Strengths and limitations

This study has several notable strengths. To our knowledge, it is the first to examine the prognostic effects of infection source in septic shock specifically among nonagenarian and centenarian ICU patients. The large sample size, derived from a comprehensive, binational intensive care database, allowed for robust statistical power and generalizability within this age group. The use of 1:1 propensity score matching helped mitigate confounding by indication and ensured balanced baseline characteristics across comparison groups. In addition, we applied time-split Cox models to account for violations of the proportional hazards assumption, and consequently were able to explore short- and long-term mortality patterns with enhanced temporal resolution. Our findings were further supported by AUROC-based analyses of physiologic discriminators, thus reinforcing the clinical applicability of simple bedside markers such as urine output and arterial pH.

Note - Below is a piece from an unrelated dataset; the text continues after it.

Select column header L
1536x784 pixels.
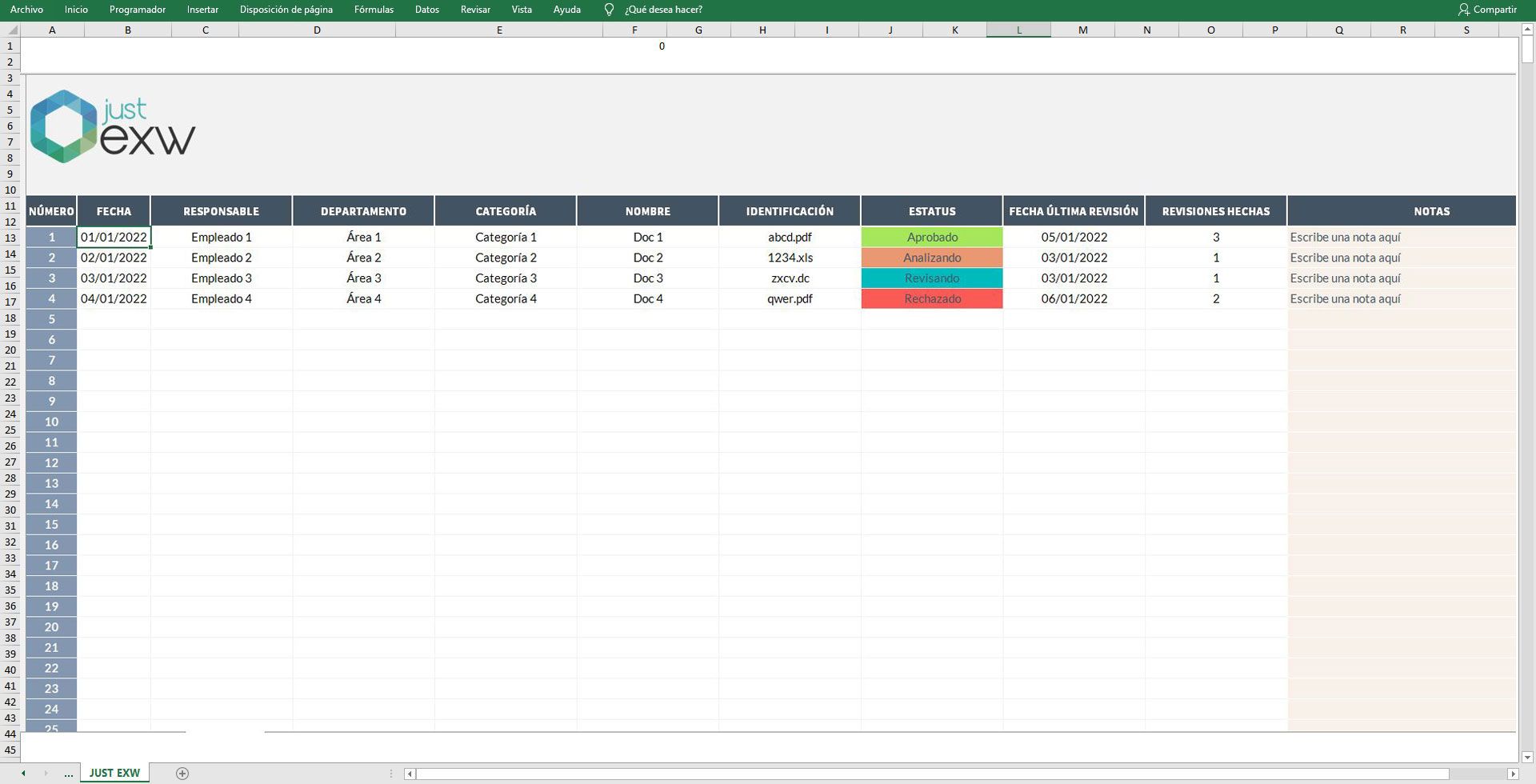(1018, 30)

However, several study limitations must be acknowledged. First, the observational design precludes definitive causal inference, and the possibility of residual confounding cannot be excluded despite propensity matching and multivariable adjustment. Second, infection source classification relied on clinician-entered diagnostic codes within the APACHE III and ANZICS data fields, as microbiological data were incomplete across sites. Consequently, some degree of misclassification is possible, and patients with multiple concurrent infections were categorized according to the predominant source recorded at ICU admission. Third, culture results, pathogen profiles, and antimicrobial resistance data were unavailable, preventing assessment of the influence of microbiological factors on disease severity and outcomes. Fourth, this analysis was limited to ICUs in Australia and New Zealand, which are characterized by well-resourced healthcare systems and comparatively low baseline mortality in older adults; therefore, extrapolation to resource-limited settings should be undertaken with caution. Furthermore, the registry does not reliably differentiate community-onset from hospital-onset sepsis, and inter-hospital transfers may have introduced variability in illness severity and pre-ICU management. Finally, although this study represents one of the largest cohorts of patients aged 90 years or older with septic shock, subgroup analyses were underpowered for less frequent infection sites and comorbidity clusters.

Conclusion

In critically ill patients 90 years or older with septic shock, infection source was found to be an independent and time-dependent determinant of mortality. Septic shock of non-urinary tract origin was associated with significantly higher 300-day mortality than septic shock of urinary tract origin, despite comparable illness severity between groups. These findings highlight the prognostic relevance of infection source and underscore the importance of incorporating this variable into early risk stratification, triage decisions, and end-of-life discussions. Simple physiological markers such as urine output and arterial pH offer additional discriminatory value and might assist clinicians in identifying high-risk patients. As the population of very old adults requiring intensive care continues to grow, tailored prognostic tools integrating infection source and early physiological indicators are needed to support more individualized and efficient care delivery in high-resource critical care settings.